Task:
Under this line are the records; write out word for word the part that begins at the line containing "Task: Zoom out with the minus button" and ends at the line containing "723x586 pixels.", and no more.

Collected data entries:
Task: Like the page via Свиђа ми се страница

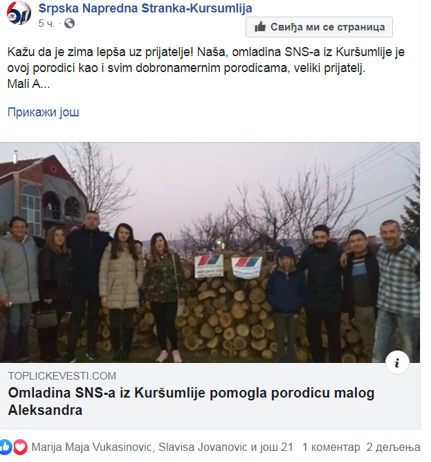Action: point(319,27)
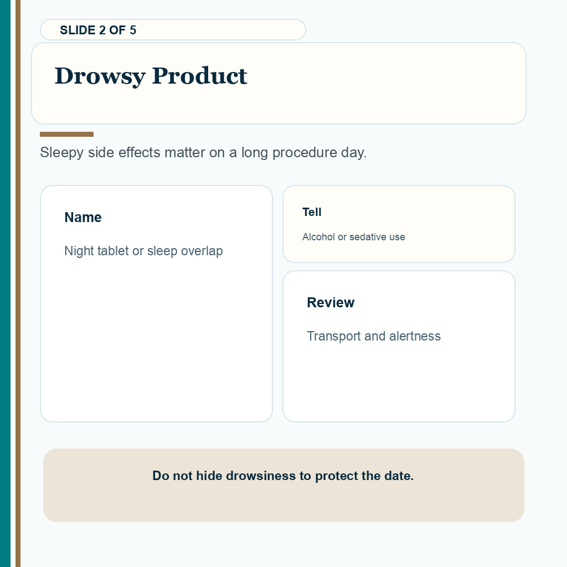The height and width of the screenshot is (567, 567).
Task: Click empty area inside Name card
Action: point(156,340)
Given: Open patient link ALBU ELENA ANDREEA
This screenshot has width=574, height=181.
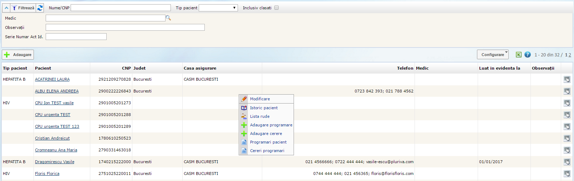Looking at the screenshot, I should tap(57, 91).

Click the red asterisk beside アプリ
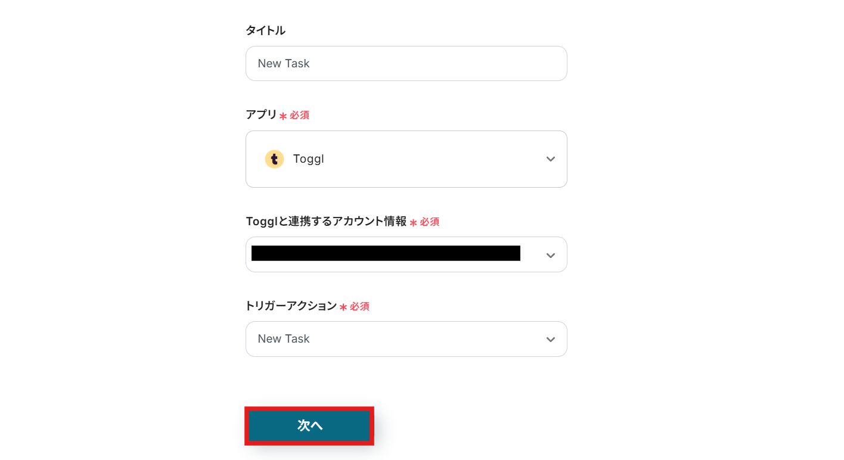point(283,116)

--

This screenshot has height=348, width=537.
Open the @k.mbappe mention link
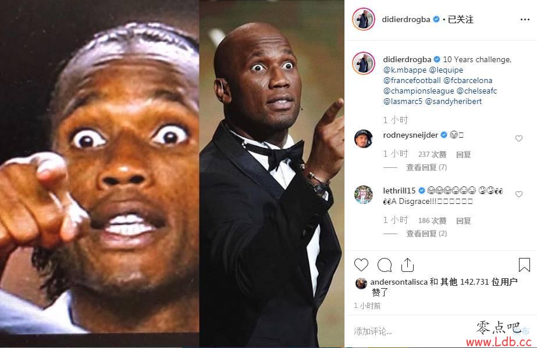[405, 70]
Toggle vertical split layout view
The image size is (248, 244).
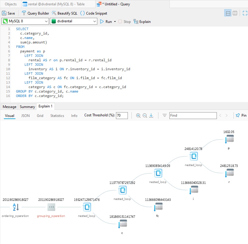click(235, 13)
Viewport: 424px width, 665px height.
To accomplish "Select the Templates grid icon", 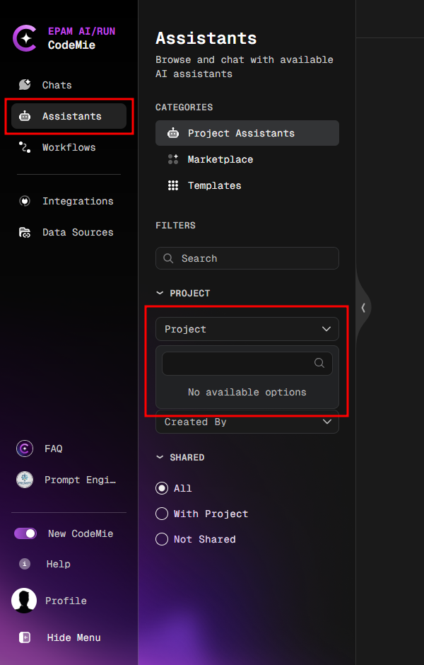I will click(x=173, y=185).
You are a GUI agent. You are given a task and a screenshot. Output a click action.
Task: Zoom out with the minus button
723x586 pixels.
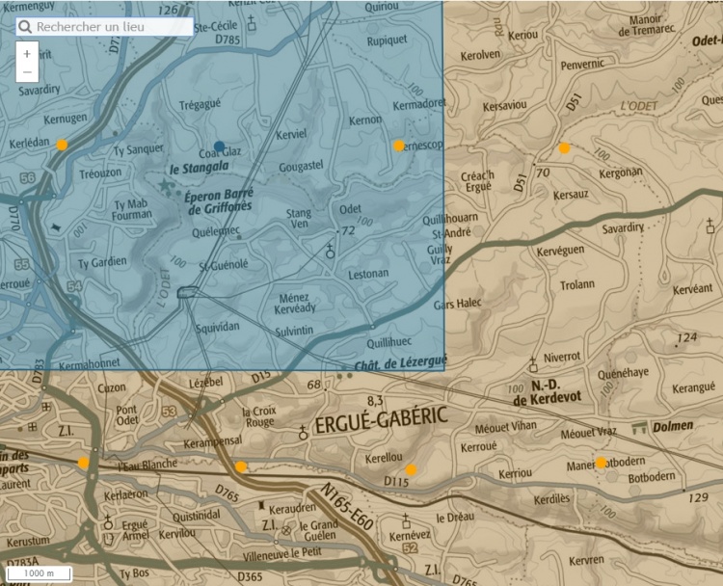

Solution:
Task: Zoom out with the minus button
723x586 pixels.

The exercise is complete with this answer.